I write in the dimness of morning. Outside, the world is a shape shifter. Light eases things back into definition, their boundaries called from shadow, hardening, forming, beginning to hold again and the land shrugs itself into wakefulness, purple moving upward into pearl grey.

It's good to be up and working at this time. I can feel the power of life and light around me and as the letters form upon the screen, race each other to the sudden halt of punctuation, I understand where this need to write comes from.

It comes from this palpable mystery. This first light breaking over everything, altering things, arranging them, setting them down into patterns again and tucking shadow back into folds behind the trees. It comes from the need of communion, of joining with that Great Mystery, that force, that energy.

 

 

Like life, unlearning something was a lot harder than learning it.

 

I always wanted to write. There isn't a time I can recall when I didn't carry the desire to frame things, order things upon a page, sort them out, make sense of them. But in the beginning, learning to write was a test, a challenge, an ordeal.

I was the only Indian boy in a mill town school in northern Ontario in the early 1960s. It was a different world then, harder maybe, colder and the idea of Indians was set like concrete, particularly in the parochial, working class confines of a saw mill town two hundred miles from nowhere.

The school was set between the railroad tracks and the pipeline, in a hollow between hills above the mill. We sat with the thick sulfur smell coming through the windows and the spume of the stacks on the horizon above the trees. In the classroom I was ignored, set down near the back and never called upon for anything.

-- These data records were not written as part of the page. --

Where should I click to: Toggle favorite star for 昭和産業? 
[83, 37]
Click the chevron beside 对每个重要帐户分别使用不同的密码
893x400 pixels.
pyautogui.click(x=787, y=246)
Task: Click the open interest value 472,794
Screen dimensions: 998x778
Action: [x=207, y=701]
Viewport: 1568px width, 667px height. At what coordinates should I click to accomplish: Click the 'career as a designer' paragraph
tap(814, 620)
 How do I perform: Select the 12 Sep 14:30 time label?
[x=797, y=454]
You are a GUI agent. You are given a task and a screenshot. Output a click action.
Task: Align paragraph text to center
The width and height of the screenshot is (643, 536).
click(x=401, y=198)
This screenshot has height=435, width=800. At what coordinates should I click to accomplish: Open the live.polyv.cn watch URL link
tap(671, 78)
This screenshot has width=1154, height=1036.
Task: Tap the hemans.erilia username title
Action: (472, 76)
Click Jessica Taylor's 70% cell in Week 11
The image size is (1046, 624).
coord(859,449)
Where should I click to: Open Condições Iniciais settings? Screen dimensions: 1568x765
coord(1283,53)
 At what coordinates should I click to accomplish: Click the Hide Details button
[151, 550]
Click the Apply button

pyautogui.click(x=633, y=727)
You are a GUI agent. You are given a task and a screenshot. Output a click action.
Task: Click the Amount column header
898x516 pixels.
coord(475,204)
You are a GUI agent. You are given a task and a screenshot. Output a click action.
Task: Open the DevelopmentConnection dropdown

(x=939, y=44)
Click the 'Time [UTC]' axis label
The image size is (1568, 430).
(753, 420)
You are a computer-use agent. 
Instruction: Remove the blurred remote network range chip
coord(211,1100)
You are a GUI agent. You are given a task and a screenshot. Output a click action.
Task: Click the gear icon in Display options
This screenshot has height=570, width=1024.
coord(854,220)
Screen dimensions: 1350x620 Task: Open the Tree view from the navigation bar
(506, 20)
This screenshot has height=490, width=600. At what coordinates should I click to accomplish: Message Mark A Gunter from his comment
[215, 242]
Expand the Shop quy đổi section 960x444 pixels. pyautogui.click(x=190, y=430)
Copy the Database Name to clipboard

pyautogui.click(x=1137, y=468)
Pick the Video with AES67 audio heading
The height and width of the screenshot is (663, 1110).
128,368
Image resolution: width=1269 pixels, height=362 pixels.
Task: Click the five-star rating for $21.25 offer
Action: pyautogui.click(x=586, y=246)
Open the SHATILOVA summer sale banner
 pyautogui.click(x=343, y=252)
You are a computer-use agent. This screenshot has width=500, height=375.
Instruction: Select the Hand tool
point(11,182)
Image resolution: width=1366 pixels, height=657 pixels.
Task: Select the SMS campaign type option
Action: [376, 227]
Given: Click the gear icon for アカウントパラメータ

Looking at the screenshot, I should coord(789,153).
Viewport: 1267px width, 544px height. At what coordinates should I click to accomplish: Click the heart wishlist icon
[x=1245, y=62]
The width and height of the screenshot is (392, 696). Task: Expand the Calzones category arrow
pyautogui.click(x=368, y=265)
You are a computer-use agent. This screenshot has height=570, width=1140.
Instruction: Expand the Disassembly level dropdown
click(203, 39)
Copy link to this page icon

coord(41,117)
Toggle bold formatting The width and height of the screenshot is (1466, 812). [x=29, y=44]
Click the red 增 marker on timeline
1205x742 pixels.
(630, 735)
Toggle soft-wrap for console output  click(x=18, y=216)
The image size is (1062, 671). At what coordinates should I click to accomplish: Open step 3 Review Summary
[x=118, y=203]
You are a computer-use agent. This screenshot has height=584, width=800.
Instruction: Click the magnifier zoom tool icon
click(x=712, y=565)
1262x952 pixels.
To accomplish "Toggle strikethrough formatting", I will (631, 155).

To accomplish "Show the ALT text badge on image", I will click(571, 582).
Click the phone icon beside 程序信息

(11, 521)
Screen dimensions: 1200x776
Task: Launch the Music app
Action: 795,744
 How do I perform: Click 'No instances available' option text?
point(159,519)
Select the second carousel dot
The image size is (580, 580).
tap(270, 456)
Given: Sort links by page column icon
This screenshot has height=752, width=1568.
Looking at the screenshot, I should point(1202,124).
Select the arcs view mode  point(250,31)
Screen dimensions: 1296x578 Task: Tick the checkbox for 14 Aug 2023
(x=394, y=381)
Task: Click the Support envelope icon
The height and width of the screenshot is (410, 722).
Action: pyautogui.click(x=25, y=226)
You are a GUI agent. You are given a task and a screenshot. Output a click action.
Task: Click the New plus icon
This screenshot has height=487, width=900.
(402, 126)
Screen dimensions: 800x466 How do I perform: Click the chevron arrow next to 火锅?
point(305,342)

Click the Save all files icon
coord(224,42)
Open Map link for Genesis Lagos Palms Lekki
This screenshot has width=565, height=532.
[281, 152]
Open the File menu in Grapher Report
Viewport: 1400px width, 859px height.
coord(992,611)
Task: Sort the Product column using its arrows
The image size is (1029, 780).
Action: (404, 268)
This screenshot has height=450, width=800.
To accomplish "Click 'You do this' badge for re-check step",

They said I was slow, a difficult learner, far too quiet for a kid, and lethargic. They said I hadn't much hope for a future and after they held me back a year they just let me be. But I wanted to learn. I was hungry for it. I went to school every day eager and excited about the things we were given to learn.

But I couldn't see. No one had spent enough time with me to learn that. The reason I was slow to pick things up was that I could never see the board. Even at the front of the room — where they put me so they could keep a better eye on me — I could never discern the writing on the blackboard. Everything I learned I learned by memory, by listening hard to what the teacher said and memorizing it.

When I was adopted in 1965, I was sent to my first big school in a southern Ontario town called Bradford just north of Toronto. There were hundreds of kids in that school and it seemed like I walked in waves of them on my way to school that first day. Walking through those big glass doors was terrifying for me.

I was in Grade 3 and my teacher wanted to introduce me and she asked me to write my name on the blackboard for the other children to read. I went to the board, leaned close to it, squinted and began to write. I heard snickers at the first letter and open laughter when I'd finished.

I'd written my name upside down and backwards. To the rest of my classmates it was odd, strange and hilarious but that was how I'd learned. I felt the weight of their laughter like stones. Walking back to my seat that day I felt ashamed, stupid and terribly alone.

But I had a teacher that cared. She walked me down to the nurse's station herself and waited while I got my eyes tested. Astigmatism, the nurse told her. Terrible astigmatism. Then she listened closely to me when I explained why my writing was wrongly shaped.

I taught myself to write by squinting back over my shoulder. When we were taught to write in script I wasn't given any teacher attention, wasn't offered any help in forming the letters. So I watched the boy behind me and I mimicked what I saw on my own page. Unfortunately, what I saw was upside down and backwards — and that was how I taught myself to write. I could spell everything correctly but it was all skewed.

Well, I got glasses very shortly after that, and my world changed. Once I could see what was written on the board, my ability to learn accelerated. I graduated Grade 3 with straight A's. Especially in penmanship.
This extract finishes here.